Micro/Bio/Nanofluidics Unit, Okinawa Institute of Science and Technology Graduate University , 1919-1 Tancha, Onna-son, Kunigami-gun, Okinawa 904-0495, Japan.
Systems and Process Engineering Centre, College of Engineering, Swansea University , Fabian Way, Swansea SA1 8EN, U.K.
Anal Chem. 2017 Dec 19;89(24):13146-13159. doi: 10.1021/acs.analchem.7b02450. Epub 2017 Nov 10.

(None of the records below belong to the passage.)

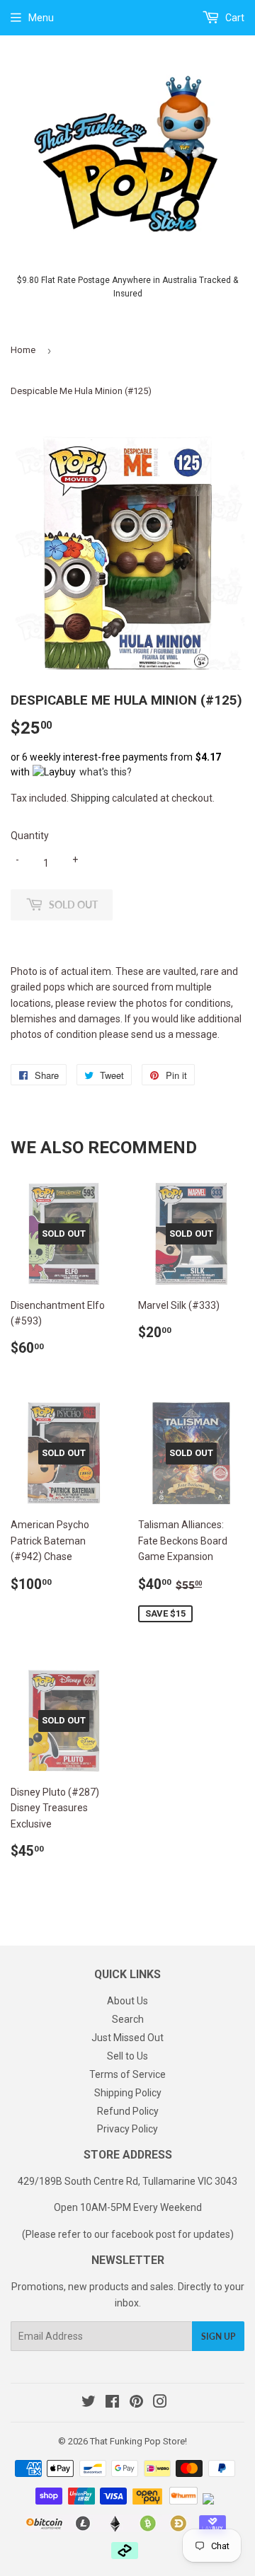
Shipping (90, 798)
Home (23, 350)
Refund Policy (128, 2111)
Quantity (30, 835)
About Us (127, 2000)
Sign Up (218, 2336)
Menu (41, 17)
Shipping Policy (128, 2092)
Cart (233, 17)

Controlling the fate of particles and cells in microfluidic devices is critical in many biomedical applications, such as particle and cell alignment and separation. Recently, viscoelastic polymer solutions have been successfully used to promote transversal migration of particles and cells toward fixed positions in straight microchannels. When inertia is negligible, numerical simulations have shown that strongly shear-thinning polymer solutions (fluids with a shear viscosity that decreases with increasing flow rates) promote transversal migration of particles and cells toward the corners or toward the centerline in a straight microchannel with a square cross section, as a function of particle size, cell deformability, and channel height. However, no experimental evidence of such shifting in the positions for particles or cells suspended in strongly shear-thinning liquids has been presented so far. In this work, we demonstrate that particle positions over the channel cross section can be shifted "from the edge to the center" in a strongly shear-thinning liquid. We investigate the viscoelasticity-induced migration of both rigid particles and living cells (Jurkat cells and NIH 3T3 fibroblasts) in an aqueous 0.8 wt % hyaluronic acid solution. The combined effect of fluid elasticity, shear-thinning, geometric confinement, and cell deformability on the distribution of the particle/cell positions over the channel cross section is presented and discussed. In the same shear-thinning liquid, separation of 10 and 20 μm particles is also achieved in a straight microchannel with an abrupt expansion. Our results envisage further applications in viscoelasticity-based microfluidics, such as deformability-based cell separation and viscoelastic spacing of particles/cells.
控制微流控设备中粒子和细胞的命运在许多生物医学应用中至关重要,例如粒子和细胞的对准和分离。最近,粘弹性聚合物溶液已成功用于促进粒子和细胞在直微通道中向固定位置的横向迁移。当惯性可以忽略时,数值模拟表明,强剪切稀化聚合物溶液(剪切粘度随流速增加而降低的流体)会促进粒子和细胞在具有正方形横截面的直微通道中向拐角或中心线迁移,这取决于粒子大小、细胞可变形性和通道高度。然而,到目前为止,还没有关于悬浮在强剪切稀化液体中的粒子或细胞位置发生这种移动的实验证据。在这项工作中,我们证明了在强剪切稀化液体中,粒子在通道横截面上的位置可以从“边缘到中心”移动。我们研究了刚性粒子和活细胞(Jurkat 细胞和 NIH 3T3 成纤维细胞)在 0.8wt%透明质酸水溶液中的粘弹性诱导迁移。展示并讨论了流体弹性、剪切稀化、几何约束和细胞可变形性对粒子/细胞在通道横截面上位置分布的综合影响。在相同的剪切稀化液体中,在具有突然扩张的直微通道中也实现了 10 和 20μm 粒子的分离。我们的结果设想了基于粘弹性的微流控技术的进一步应用,例如基于变形性的细胞分离和粒子/细胞的粘弹性间隔。